The contest's outcome will likely determine the balance of power in the Balkan nation ahead of a snap parliamentary vote due in June, following months of gridlock after the government collapsed in August.
Montenegrins headed to the polls on Sunday to elect their next president in a vote that could see a young upstart unseat incumbent Milo Djukanovic, who has dominated the country's political scene for decades.
Montenegro's president, elected for a five-year term, has a mostly ceremonial position and most of the political power resides with the prime minister.
Polls open at 7:00 AM (0500 GMT) local time and close at 8:00 PM. Unofficial results are expected late Sunday evening.
The runoff comes two weeks after the first round, where Djukanovic beat back a range of opponents hoping to shake up the political scene, garnering 35 percent of the vote compared to 29 percent for his primary challenger, Jakov Milatovic.
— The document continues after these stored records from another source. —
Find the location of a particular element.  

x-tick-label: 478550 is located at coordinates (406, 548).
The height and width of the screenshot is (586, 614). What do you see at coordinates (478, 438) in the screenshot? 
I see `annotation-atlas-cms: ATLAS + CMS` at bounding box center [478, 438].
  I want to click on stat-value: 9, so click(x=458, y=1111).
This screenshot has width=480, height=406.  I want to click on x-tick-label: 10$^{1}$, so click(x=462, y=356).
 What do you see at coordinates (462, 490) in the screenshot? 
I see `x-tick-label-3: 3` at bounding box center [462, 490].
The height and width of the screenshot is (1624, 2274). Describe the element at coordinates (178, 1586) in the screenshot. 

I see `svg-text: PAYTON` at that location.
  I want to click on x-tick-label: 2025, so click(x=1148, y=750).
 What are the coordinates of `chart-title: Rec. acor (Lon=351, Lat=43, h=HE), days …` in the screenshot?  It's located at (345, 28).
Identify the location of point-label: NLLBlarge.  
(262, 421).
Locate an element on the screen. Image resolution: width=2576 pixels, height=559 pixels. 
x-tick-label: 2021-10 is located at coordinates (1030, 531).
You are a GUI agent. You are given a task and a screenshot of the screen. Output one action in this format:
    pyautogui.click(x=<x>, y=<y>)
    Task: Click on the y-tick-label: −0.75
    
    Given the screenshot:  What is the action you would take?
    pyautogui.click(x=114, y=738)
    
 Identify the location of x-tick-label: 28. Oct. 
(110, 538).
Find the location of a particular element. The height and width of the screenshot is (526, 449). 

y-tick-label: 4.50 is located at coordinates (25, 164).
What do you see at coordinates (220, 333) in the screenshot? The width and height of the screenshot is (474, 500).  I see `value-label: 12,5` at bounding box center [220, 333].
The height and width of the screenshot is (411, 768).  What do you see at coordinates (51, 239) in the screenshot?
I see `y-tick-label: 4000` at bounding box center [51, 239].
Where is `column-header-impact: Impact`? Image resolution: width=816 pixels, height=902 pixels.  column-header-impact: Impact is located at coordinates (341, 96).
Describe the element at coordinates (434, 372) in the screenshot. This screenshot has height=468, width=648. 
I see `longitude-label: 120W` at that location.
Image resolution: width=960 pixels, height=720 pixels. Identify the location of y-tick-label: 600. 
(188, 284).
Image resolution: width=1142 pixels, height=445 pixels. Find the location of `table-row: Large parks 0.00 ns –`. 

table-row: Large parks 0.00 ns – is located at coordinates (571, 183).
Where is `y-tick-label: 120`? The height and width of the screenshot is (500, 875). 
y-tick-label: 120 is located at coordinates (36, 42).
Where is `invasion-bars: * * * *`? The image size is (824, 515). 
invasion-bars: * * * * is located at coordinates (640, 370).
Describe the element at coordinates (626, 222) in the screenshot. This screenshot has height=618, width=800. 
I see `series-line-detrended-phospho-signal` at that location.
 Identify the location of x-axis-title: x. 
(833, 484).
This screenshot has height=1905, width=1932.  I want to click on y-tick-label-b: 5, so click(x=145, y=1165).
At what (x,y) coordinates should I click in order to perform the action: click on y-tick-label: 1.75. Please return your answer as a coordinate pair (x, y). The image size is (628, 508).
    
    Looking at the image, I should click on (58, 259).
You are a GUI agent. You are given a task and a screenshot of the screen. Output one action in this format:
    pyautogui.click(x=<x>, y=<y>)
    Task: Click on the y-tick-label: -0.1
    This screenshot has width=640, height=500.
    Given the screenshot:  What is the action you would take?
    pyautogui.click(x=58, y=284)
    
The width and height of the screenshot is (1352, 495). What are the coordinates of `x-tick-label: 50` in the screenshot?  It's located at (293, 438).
However, analysts have largely favoured Milatovic to win the presidency, arguing the pro-European economist is likely to appeal to a large number of voters desperate for change after decades of rule by Djukanovic and his Democratic Party of Socialists (DPS).
"Milatovic offers a different vision, economic prosperity and cooperation," Dragan Vujacic, a 66-year-old radio and TV presenter, told AFP.
The DPS has been hit by repeated setbacks since the party suffered their first major defeat in the 2020 parliamentary elections.
Since then, Montenegro has stumbled from crisis to crisis that has seen the collapse of two governments.
Djukanovic, backed by former Serbian leader Slobodan Milosevic, arrived at the helm of the former Yugoslav republic in 1991 when he was just 29.
But as Serbia increasingly became an international pariah, Djukanovic pivoted West, broke ties with Belgrade and helped usher in Montenegro's independence in 2006.
Under the leadership of Djukanovic and his party, Montenegro joined NATO, kick-started the negotiating process for EU membership and moved away from Russia's influence.
Upstart versus incumbent
However, his party's rule has been plagued by allegations of widespread corruption and links to organised crime, which Djukanovic denies.
"Here we have a man who has been in power for thirty years, a man who is the personification of a classic dictatorship, a classic abuse of power, the man who has allowed corruption and crime to flourish," Mladen Vukovic, a physician in Podgorica, told AFP.
Ahead of Sunday's vote, Djukanovic has repeatedly questioned whether Milatovic, 36 and his Europe Now party can secure a European future for Montenegro while accusing him of being vulnerable to Serbian influence.
Djukanovic, 61, has also courted ethnic minorities and the Montenegrin diaspora during the final days on the campaign trail.
For years, Djukanovic has sought to bridle the influence of Belgrade and the Serbian church in Montenegro, while carving out a separate Montenegrin national identity.
But it has been no easy task, with roughly a third of Montenegro's population of 620,000 identifying as Serbs.
Milatovic will be hoping to capture the eagerness of young voters looking for an injection of fresh faces into the country's leadership.
Milatovic made political headlines as minister of economic development after the 2020 parliamentary elections, which resulted in the first government not being ruled by the DPS.
The father-of-three made his mark with a controversial economic programme that, among other things, doubled the minimum wage.
Still, the minimum wage is just 450 euros ($490) a month in the tiny country along the Adriatic, which remains heavily reliant on tourism thanks to its picturesque beaches and rugged mountains.